====== INPUT DATA

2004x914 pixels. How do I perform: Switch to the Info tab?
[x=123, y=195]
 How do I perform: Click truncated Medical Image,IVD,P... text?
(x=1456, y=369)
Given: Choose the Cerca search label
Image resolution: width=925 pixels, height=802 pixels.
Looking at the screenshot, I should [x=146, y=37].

============

Rewrite the material above, swapping "How do I perform" for "How can I carry out" everywhere and leaving everything else as it is.

2004x914 pixels. How can I carry out: Switch to the Info tab?
[x=123, y=195]
 How can I carry out: Click truncated Medical Image,IVD,P... text?
(x=1456, y=369)
Given: Choose the Cerca search label
Image resolution: width=925 pixels, height=802 pixels.
Looking at the screenshot, I should [x=146, y=37].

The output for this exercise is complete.